— BEGIN The records —

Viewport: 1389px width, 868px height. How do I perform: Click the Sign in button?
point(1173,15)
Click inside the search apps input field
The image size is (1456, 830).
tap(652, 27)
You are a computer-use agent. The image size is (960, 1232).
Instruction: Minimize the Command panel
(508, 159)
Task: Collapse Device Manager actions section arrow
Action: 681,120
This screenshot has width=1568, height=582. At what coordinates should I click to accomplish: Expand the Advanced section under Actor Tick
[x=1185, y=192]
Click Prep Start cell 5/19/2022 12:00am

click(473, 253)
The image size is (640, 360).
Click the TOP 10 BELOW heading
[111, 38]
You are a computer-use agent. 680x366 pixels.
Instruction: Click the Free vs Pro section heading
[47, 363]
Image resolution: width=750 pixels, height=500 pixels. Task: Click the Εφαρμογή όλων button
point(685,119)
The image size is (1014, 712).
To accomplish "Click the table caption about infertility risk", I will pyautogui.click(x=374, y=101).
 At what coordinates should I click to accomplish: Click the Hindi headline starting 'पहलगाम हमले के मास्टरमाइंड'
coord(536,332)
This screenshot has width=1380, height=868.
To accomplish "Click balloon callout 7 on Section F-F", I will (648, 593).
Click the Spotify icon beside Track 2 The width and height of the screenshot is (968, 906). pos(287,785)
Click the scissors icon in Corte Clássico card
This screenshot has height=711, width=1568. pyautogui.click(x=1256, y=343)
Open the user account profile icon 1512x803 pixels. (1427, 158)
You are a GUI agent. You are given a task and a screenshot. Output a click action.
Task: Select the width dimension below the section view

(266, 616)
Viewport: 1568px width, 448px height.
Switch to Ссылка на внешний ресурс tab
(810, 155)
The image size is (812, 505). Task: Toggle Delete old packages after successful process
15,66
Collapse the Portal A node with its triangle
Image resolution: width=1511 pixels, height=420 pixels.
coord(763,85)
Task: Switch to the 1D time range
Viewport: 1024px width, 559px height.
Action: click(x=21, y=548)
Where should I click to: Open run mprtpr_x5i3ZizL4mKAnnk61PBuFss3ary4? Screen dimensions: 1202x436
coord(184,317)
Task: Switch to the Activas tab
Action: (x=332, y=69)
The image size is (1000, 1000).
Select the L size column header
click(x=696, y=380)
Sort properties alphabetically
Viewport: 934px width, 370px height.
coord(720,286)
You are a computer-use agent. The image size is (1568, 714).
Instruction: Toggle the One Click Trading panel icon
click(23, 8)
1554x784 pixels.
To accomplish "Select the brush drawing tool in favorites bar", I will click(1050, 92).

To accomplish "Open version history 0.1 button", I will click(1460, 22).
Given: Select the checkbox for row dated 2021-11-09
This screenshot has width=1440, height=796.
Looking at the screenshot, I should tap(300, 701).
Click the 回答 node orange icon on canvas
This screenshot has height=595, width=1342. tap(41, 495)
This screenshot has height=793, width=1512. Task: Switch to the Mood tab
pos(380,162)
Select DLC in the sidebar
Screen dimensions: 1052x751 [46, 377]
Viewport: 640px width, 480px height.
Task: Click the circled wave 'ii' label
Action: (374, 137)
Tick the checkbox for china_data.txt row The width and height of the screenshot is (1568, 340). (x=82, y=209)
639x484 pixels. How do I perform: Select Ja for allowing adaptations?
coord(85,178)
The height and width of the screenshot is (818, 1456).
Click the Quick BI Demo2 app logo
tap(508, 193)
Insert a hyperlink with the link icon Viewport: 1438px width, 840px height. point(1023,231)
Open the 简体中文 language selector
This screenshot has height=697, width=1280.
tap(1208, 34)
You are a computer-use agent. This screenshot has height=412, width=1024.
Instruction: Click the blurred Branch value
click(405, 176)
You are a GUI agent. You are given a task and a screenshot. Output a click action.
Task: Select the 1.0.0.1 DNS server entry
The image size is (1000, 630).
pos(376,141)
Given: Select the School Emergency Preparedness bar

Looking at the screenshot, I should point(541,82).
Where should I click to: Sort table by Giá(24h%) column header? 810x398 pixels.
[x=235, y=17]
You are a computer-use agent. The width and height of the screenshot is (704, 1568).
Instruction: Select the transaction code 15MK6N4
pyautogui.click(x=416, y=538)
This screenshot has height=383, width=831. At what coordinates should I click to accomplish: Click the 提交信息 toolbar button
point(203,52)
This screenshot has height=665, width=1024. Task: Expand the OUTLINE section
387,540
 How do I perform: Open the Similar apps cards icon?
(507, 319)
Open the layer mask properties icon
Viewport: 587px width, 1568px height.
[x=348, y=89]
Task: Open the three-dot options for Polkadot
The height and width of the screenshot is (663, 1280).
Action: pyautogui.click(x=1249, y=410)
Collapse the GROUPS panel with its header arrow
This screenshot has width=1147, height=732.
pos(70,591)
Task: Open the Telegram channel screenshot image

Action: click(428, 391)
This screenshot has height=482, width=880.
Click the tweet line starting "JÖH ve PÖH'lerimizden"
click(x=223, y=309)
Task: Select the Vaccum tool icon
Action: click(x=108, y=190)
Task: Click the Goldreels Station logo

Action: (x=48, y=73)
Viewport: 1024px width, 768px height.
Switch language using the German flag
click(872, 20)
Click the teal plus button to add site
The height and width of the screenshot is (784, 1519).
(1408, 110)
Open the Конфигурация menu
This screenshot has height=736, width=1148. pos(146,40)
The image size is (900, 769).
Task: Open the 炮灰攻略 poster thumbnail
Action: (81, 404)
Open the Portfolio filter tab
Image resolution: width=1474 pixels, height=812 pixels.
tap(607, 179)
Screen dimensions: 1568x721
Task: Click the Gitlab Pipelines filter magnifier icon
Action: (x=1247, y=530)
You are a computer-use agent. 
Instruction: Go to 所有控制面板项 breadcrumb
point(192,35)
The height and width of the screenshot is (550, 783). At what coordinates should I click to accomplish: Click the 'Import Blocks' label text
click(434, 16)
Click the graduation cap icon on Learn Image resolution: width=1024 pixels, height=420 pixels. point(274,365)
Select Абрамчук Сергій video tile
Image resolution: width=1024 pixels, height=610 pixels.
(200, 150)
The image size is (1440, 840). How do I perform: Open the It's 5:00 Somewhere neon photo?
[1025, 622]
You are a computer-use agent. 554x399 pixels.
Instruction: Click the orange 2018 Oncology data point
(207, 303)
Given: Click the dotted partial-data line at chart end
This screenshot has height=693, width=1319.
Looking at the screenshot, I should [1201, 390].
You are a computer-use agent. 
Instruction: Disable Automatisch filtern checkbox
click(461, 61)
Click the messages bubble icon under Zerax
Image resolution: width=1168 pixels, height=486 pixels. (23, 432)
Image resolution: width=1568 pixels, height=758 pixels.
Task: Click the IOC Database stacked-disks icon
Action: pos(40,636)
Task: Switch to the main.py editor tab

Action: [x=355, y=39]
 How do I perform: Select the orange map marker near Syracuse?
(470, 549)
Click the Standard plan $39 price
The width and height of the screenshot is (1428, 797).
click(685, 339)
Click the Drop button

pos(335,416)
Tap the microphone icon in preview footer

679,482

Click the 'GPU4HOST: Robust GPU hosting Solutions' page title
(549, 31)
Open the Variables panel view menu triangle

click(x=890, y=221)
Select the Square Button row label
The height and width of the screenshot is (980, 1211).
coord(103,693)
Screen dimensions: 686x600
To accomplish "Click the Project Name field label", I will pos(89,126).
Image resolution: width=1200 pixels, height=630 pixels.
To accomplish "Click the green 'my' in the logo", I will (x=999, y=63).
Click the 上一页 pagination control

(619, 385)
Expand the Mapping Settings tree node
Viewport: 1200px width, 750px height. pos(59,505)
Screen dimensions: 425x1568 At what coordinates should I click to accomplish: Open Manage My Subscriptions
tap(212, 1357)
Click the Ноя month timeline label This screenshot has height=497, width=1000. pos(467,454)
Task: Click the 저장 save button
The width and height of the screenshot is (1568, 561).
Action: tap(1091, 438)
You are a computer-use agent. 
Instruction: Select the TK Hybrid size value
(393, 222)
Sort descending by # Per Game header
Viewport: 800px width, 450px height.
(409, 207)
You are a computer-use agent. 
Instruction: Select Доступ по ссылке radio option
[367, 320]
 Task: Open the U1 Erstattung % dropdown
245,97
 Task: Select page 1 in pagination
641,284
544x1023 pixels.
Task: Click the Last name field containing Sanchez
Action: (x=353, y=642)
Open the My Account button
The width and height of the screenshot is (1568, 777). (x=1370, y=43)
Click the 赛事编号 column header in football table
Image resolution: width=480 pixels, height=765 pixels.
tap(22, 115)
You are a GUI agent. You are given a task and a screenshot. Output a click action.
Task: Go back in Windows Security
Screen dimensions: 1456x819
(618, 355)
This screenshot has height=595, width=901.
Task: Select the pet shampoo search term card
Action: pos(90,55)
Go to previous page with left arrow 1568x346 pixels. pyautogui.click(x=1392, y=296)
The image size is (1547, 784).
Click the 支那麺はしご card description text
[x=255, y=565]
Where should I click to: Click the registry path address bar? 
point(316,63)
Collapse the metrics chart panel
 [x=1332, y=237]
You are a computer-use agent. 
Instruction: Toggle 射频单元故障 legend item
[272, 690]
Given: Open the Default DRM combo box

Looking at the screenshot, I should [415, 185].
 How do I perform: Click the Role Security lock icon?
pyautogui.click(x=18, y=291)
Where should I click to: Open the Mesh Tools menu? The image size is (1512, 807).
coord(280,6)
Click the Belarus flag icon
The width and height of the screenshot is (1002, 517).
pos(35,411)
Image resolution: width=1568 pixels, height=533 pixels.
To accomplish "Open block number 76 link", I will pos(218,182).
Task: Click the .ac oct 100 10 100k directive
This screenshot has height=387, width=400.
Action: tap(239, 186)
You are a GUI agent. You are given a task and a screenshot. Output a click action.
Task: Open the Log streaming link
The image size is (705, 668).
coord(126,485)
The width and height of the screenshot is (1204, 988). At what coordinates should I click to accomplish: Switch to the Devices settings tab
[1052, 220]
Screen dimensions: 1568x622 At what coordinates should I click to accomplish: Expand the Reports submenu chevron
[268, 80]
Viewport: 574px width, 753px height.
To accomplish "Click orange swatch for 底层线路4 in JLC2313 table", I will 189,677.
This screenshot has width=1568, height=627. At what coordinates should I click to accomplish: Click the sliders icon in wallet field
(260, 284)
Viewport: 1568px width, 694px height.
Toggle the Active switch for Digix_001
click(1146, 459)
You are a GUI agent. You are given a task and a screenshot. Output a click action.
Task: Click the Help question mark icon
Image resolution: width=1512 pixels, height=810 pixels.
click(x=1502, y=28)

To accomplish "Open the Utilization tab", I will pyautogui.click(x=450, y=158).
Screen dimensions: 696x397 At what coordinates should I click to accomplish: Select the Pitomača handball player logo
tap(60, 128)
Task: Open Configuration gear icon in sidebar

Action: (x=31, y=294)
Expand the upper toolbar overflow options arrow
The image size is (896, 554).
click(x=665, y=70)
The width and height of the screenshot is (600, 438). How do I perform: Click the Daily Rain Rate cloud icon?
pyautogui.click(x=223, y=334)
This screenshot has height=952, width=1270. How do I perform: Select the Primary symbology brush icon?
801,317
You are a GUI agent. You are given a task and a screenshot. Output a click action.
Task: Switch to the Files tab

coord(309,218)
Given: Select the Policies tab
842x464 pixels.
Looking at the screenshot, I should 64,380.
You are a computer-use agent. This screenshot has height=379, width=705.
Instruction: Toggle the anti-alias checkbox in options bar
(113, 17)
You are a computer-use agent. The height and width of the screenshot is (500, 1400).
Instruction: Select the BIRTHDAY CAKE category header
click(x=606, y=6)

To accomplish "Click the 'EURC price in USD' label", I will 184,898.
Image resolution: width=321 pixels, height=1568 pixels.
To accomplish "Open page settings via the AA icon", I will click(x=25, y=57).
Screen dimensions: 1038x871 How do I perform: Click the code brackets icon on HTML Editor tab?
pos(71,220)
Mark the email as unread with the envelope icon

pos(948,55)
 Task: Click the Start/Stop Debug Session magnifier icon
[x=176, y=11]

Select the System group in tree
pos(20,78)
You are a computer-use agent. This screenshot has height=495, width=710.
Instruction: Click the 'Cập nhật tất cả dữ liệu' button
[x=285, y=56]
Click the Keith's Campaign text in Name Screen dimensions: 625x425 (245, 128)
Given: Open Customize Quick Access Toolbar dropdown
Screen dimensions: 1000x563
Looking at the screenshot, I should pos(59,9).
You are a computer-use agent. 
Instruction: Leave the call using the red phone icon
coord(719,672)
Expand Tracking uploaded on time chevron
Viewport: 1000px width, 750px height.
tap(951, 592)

— END The records —

Work to do :: Write out the data above word for word, from its first line through the line containing "Action: 681,120", including that line.

Task result ::
Viewport: 1389px width, 868px height. How do I perform: Click the Sign in button?
point(1173,15)
Click inside the search apps input field
The image size is (1456, 830).
tap(652, 27)
You are a computer-use agent. The image size is (960, 1232).
Instruction: Minimize the Command panel
(508, 159)
Task: Collapse Device Manager actions section arrow
Action: 681,120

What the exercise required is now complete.